Klaus Miesenberger ist Universitätsprofessor für Informatik an der Universität Linz und Leiter des Instituts „integriert studieren“. Er lehrt und forscht in den Bereichen barrierefreie Web- und Softwareentwicklung, Mensch-Maschine Kommunikation und Assistierende Technologien.
Woran arbeiten Sie zur Zeit?
Ich forsche derzeit an einem System, das es Menschen mit kognitiven Behinderungen erlaubt, digitale Information im Original zu lesen und durch Erkennen (Tracking), was Lesende nicht verstehen oder wo sie Probleme haben, am Original personalisierte Unterstützung anzubieten (z.B. Annotation mit Symbolen, Bildern, Videos, Übersetzung in „easy to read“, „plain language“ oder Symbolsprachen, Sprachausgabe, Layoutanpassung. Das Projekt trägt den Namen EasyReading, es ist ein EU-H2020 gefördertes Projekt, das wir initiiert haben und koordinieren.
Was ist für Sie Informatik?
Informatik ist das Werkzeug einer umfassenden Transformation aller Bereiche der Lebenswelt. Es ist die Basis einer sozialen Genesis, einer Um- und Neugestaltung aller Lebensbereiche, mit allen Chancen und Risiken, die so eine Umbruch mit sich bringt.
Was sind für Sie Herausforderungen der Gegenwart, bei denen Informatik helfen kann?
Gegenfrage: Bei welcher Herausforderung kann Informatik nicht helfen? Das macht die Liste viel kürzer, wahrscheinlich extrem kurz.
Was haben Sie in der Auseinandersetzung mit Informatik gelernt?

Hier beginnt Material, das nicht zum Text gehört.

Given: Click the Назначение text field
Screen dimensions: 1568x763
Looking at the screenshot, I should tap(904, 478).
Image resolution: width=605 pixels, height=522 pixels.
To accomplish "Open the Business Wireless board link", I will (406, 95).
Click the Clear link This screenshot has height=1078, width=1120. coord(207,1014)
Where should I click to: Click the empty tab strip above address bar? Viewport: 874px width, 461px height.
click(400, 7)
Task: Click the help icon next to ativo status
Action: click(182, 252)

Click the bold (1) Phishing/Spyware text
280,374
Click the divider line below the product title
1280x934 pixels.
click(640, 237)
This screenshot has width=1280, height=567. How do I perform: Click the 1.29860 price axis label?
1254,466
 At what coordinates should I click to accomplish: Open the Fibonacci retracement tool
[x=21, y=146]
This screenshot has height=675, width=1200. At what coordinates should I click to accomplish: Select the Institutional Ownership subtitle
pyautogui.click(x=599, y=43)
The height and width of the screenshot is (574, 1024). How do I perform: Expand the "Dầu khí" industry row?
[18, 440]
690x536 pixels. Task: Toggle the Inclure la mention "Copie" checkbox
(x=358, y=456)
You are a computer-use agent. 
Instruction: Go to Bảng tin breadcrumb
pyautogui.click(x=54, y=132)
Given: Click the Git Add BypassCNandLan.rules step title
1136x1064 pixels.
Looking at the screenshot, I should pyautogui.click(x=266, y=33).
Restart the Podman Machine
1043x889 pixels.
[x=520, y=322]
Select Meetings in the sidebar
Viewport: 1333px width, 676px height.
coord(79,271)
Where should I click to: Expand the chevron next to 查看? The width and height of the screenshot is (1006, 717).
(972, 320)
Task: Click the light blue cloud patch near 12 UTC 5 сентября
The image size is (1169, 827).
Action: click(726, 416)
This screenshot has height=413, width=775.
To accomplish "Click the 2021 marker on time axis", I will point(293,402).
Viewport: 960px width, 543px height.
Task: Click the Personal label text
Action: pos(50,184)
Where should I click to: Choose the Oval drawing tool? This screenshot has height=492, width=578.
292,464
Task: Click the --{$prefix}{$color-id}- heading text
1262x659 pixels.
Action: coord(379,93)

Die Informatik lehrt einen, von der Realität zu abstrahieren, zu modellieren und Lösungen zu finden, die man mit effizienten Werkzeugen auf die Realität wieder anwenden kann. Das hilft, um etwas besser zu verstehen, was die Welt vielleicht „im Innersten zusammen hält“ und in Bereichen Schritt für Schritt besser begreifbar und gestaltbar zu machen. Oder ist es doch nur unser eigenes Konstrukt, das wir der Welt überstülpen und von dem wir glauben, es sei die Realität?
Warum sollten sich StudentInnen für Informatik entscheiden?
Jede Wissenschaft basiert auf Neugier und dem Wunsch zu verstehen. Informatik ist Werkzeug für den Umgang mit Information und Wissen, um die Neugier befriedigen zu können. Sie ist neue Kulturtechnik und Basistechnologie für alle Wissenschaften. Wo immer man seinen Platz in Wissenschaft oder Gesellschaft findet, mit fundiertem Wissen in der Informatik hat man solide Voraussetzungen.
Gute Studierende macht aus, dass sie neugierig, sehr kritisch und kreativ sind, nicht bloß auf die unimittelbar verwertbare Anwendung schauen (nicht „FH“), sondern sich auf den Gesamtzkontext, die Reflexion und die Weiterentwicklung der Fundamente der Informatik hin ausrichten.
Was fehlt der Informatik in Österreich?
Mut zur Unabhängigkeit und zu Neuem. Wir laufen oft viel zu sehr den Buzzwords und Trends hinterher, die eigentlich schon in der Praxis angekommen sind. Wir tendieren zur verlängerten Werkbank anstatt Richtung, Reflexion und Ideen vorzugeben. Wir müssen viel zu sehr dem nachgehen, was nationale und internationale politisch orientierte „Förderstellen“ für richtig halten. Es mangelt an Ressourcen für freie, kreative und querdenkende Forschung.